Lots of stuff to agree with and disagree with here. Taking it from the top, the assertion that XML is self-describing is a myth. XML is a way to attach labels to islands of data, the labels are only useful if you know what they mean. Where XML shines is that one can start with a limited set of labels that are widely understood (title, link, description) but attach data with labels that are less likely to be understood (wfw:commentRss, annotate:reference, ent:cloud) without harming the system. My recent talk at XML 2004, Designing XML Formats: Versioning vs. Extensibility, was on the importance of this and how to bring this flexibility to the straitjacketed world of XML Schema.

I also wonder who the people are that claim that XML over HTTP will never succeed. XML over HTTP already has in a lot of settings. However I'd question that it is all you need. The richer the set of interactions allowed by the web site the more an API is needed. Google, Amazon and eBay all have XML-based APIs. Every major blogging tool has an XML-based API even though those same tools are using vanilla XML over HTTP for serving RSS feeds. XML over HTTP can succeed in a lot of settings but as the richness of the interaction between client and server grows so also does the need for a more powerful infrastructure.

The issue is knowing how to pick right tool for the job. You don't need the complexity of the entire WS-* stack to build a working system. I know a number of people at Microsoft realize that this message needs to get out more which is why you've begun to see things like Don Box's WS-Why Talk and the WS Kernel.
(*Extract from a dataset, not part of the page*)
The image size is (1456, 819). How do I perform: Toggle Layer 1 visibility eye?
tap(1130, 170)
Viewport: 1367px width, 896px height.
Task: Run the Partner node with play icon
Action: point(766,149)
What has been new is information overload. Email long ago became a curse. Blogreaders only exacerbate the problem. I can't even imagine the video or audio equivalent because it will be so much harder to filter through. What will be new is people coming together to rate, to review, to discuss, to analyze, and to provide 100,000 Zagat's, models of trust for information, for goods, and for services. Who gives the best buzz cut in Flushing' We see it already in eBay. We see it in the importance of the number of deals and the ratings for people selling used books on Amazon. As I said in my blog, My mother never complains that she needs a better client for Amazon. Instead, her interest is in better community tools, better book lists, easier ways to see the book lists, more trust in the reviewers, librarian discussions since she is a librarian, and so on.
This is what will be new. In fact it already is. You want to see the future. Don't look at Longhorn. Look at Slashdot. 500,000 nerds coming together everyday just to manage information overload. Look at BlogLines. What will be the big enabler' Will it be Attention.XML as Steve Gillmor and Dave Sifry hope' Or something else less formal and more organic' It doesn't matter. The currency of reputation and judgment is the answer to the tragedy of the commons and it will find a way. This is where the action will be. Learning Avalon or Swing isn't going to matter. Machine learning and inference and data mining will. For the first time since computers came along, AI is the mainstream.
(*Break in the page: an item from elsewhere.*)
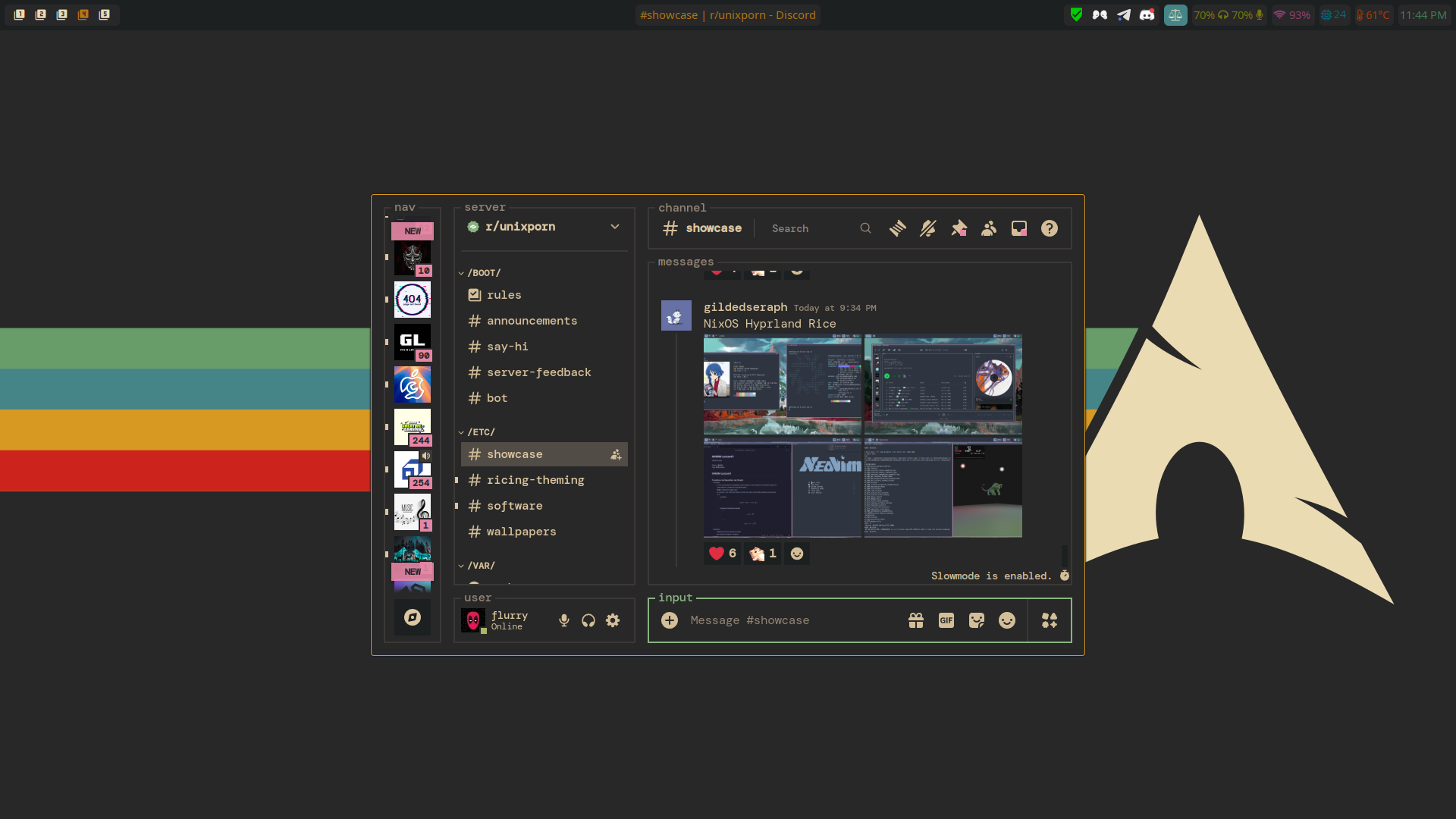Image resolution: width=1456 pixels, height=819 pixels.
Task: Open Discord help
Action: point(1049,228)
I tend to agree with most of this although I'm unsure why he feels the need to knock Longhorn and Java. What he seems to be overlooking is that part of the information overload problem is the prevalance of poor data visualization and user interface metaphors for dealing with significant amounts of data. I know believe that one of the biggest mistakes I made in the initial design of RSS Bandit was modelling it after mail readers like Outlook even though I knew lots of people who had difficulty managing the flood of email they get using them. This is why the next version of RSS Bandit will borrow a leaf from FeedDemon along with some other tricks I have up my sleeve.

A lot of what I do in RSS Bandit is made easy due to the fact that it's built on the .NET Framework and not C++/MFC so I wouldn't be as quick to knock next generation GUI frameworks as Adam is. Of course, now that he works for a Web company the browser is king.


 

Sunday, November 21, 2004 2:37:09 PM (GMT Standard Time, UTC+00:00)
Heh, I'm visiting right after disagreeing with your comments over at Adam's, yet I agree with pretty much everything you say here.
"XML is a way to attach labels to islands of data, the labels are only useful if you know what they mean.". Indeed.

Looking forward to seeing what you do with Bandit's GUI.